**INSTRUCTION:** Can you copy out the listing below with every "screenshot" changed to "page image", leaving everything else as it is and omitting the pictures?

* * *

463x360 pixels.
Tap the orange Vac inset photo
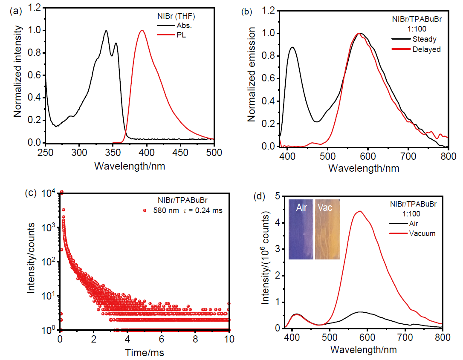click(x=327, y=229)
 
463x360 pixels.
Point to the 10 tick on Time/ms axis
click(x=229, y=341)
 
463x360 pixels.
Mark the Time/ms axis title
click(x=145, y=353)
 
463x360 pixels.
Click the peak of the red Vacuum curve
click(x=360, y=211)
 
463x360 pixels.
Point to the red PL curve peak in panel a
click(x=142, y=30)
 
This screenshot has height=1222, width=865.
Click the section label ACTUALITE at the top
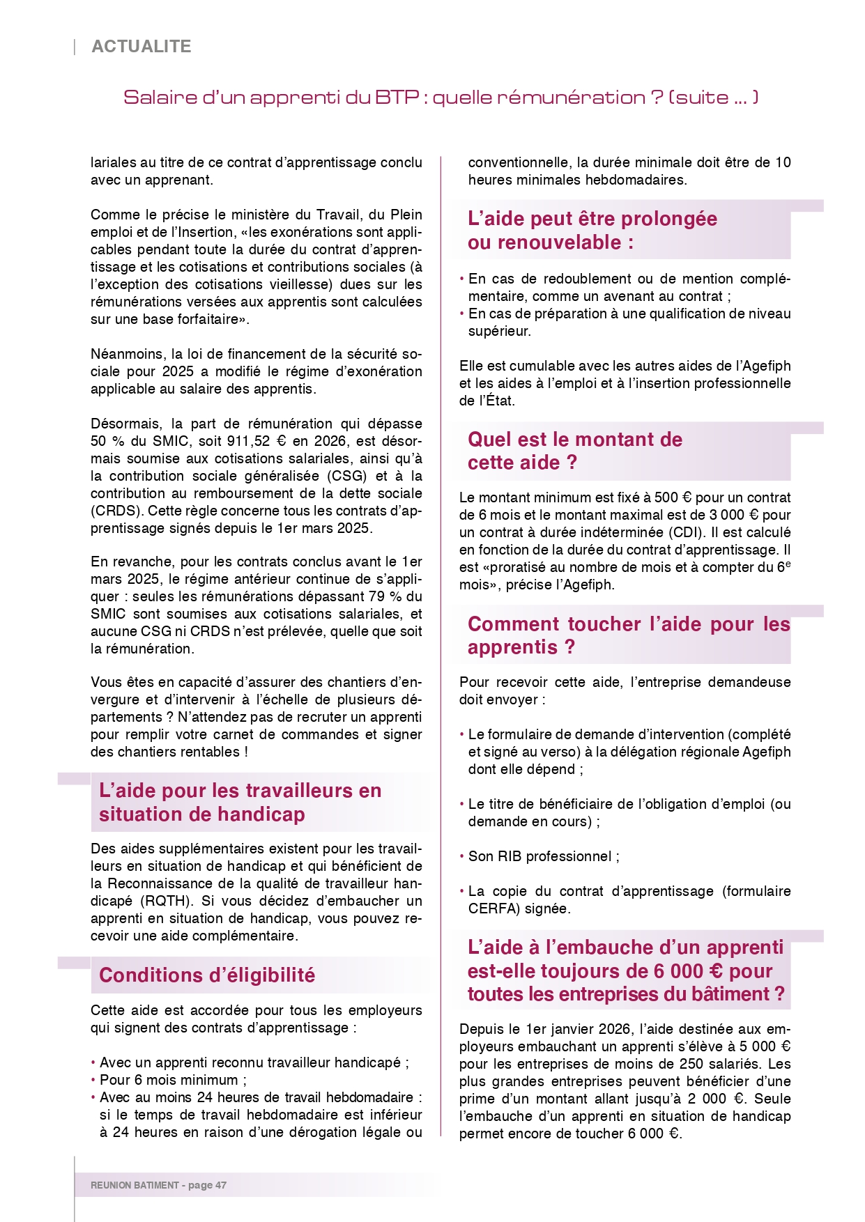(x=141, y=47)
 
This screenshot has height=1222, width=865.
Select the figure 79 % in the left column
(x=388, y=596)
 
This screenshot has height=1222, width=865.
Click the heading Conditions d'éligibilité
(x=207, y=975)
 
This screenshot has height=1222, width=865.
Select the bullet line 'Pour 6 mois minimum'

* * *

**FULL RESPONSE:**
463x360 pixels.
Tap the orange Vac inset photo
click(x=327, y=229)
 
463x360 pixels.
Point to the 10 tick on Time/ms axis
click(x=229, y=341)
 
463x360 pixels.
Mark the Time/ms axis title
click(x=145, y=353)
 
463x360 pixels.
Click the peak of the red Vacuum curve
click(x=360, y=211)
 
463x360 pixels.
Point to the red PL curve peak in panel a
click(x=142, y=30)
 
This page image has height=1222, width=865.
Click the section label ACTUALITE at the top
(x=141, y=47)
 
This page image has height=1222, width=865.
Select the figure 79 % in the left column
(x=388, y=596)
 
This page image has height=1222, width=865.
Click the heading Conditions d'éligibilité
(x=207, y=975)
 
This page image has height=1222, width=865.
Select the bullet line 'Pour 6 mois minimum'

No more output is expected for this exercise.